_TRY IT_. Under no circumstances alter the records; copy each one exactly.

_INPUT_.
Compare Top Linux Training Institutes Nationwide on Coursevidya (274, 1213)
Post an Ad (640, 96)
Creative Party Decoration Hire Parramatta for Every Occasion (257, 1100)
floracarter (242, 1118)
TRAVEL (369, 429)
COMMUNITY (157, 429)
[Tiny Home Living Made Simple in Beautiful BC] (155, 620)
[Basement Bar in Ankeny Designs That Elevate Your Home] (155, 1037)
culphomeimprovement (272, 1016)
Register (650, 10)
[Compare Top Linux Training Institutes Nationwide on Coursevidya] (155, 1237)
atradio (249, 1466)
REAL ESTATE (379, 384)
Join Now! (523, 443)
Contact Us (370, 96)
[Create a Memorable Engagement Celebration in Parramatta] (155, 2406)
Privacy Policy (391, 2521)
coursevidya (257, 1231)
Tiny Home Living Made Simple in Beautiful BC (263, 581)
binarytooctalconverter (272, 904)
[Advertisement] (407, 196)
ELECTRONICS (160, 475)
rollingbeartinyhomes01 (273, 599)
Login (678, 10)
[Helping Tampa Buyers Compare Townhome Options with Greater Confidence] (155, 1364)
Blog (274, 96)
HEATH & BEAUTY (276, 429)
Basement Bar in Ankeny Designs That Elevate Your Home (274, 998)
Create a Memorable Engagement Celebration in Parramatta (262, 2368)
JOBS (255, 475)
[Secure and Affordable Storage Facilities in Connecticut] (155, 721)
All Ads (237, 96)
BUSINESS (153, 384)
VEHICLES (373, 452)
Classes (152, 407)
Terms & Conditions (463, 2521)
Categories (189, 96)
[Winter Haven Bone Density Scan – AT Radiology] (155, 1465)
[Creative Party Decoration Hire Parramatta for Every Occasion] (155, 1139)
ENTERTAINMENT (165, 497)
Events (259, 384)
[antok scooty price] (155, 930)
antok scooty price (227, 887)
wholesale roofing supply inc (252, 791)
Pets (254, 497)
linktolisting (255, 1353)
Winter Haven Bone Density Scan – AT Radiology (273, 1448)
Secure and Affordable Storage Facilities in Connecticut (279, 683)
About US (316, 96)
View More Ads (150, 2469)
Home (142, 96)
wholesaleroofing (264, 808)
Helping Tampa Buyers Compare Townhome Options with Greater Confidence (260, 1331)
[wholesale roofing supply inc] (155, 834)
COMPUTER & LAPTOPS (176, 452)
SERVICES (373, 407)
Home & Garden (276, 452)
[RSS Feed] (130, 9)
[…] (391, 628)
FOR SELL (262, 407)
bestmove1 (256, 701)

_RESPONSE AREA_.
Compare Top Linux Training Institutes Nationwide on Coursevidya (274, 1213)
Post an Ad (640, 96)
Creative Party Decoration Hire Parramatta for Every Occasion (257, 1100)
floracarter (242, 1118)
TRAVEL (369, 429)
COMMUNITY (157, 429)
[Tiny Home Living Made Simple in Beautiful BC] (155, 620)
[Basement Bar in Ankeny Designs That Elevate Your Home] (155, 1037)
culphomeimprovement (272, 1016)
Register (650, 10)
[Compare Top Linux Training Institutes Nationwide on Coursevidya] (155, 1237)
atradio (249, 1466)
REAL ESTATE (379, 384)
Join Now! (523, 443)
Contact Us (370, 96)
[Create a Memorable Engagement Celebration in Parramatta] (155, 2406)
Privacy Policy (391, 2521)
coursevidya (257, 1231)
Tiny Home Living Made Simple in Beautiful BC (263, 581)
binarytooctalconverter (272, 904)
[Advertisement] (407, 196)
ELECTRONICS (160, 475)
rollingbeartinyhomes01 (273, 599)
Login (678, 10)
[Helping Tampa Buyers Compare Townhome Options with Greater Confidence] (155, 1364)
Blog (274, 96)
HEATH & BEAUTY (276, 429)
Basement Bar in Ankeny Designs That Elevate Your Home (274, 998)
Create a Memorable Engagement Celebration in Parramatta (262, 2368)
JOBS (255, 475)
[Secure and Affordable Storage Facilities in Connecticut] (155, 721)
All Ads (237, 96)
BUSINESS (153, 384)
VEHICLES (373, 452)
Classes (152, 407)
Terms & Conditions (463, 2521)
Categories (189, 96)
[Winter Haven Bone Density Scan – AT Radiology] (155, 1465)
[Creative Party Decoration Hire Parramatta for Every Occasion] (155, 1139)
ENTERTAINMENT (165, 497)
Events (259, 384)
[antok scooty price] (155, 930)
antok scooty price (227, 887)
wholesale roofing supply inc (252, 791)
Pets (254, 497)
linktolisting (255, 1353)
Winter Haven Bone Density Scan – AT Radiology (273, 1448)
Secure and Affordable Storage Facilities in Connecticut (279, 683)
About US (316, 96)
View More Ads (150, 2469)
Home (142, 96)
wholesaleroofing (264, 808)
Helping Tampa Buyers Compare Townhome Options with Greater Confidence (260, 1331)
[wholesale roofing supply inc] (155, 834)
COMPUTER & LAPTOPS (176, 452)
SERVICES (373, 407)
Home & Garden (276, 452)
[RSS Feed] (130, 9)
[…] (391, 628)
FOR SELL (262, 407)
bestmove1 (256, 701)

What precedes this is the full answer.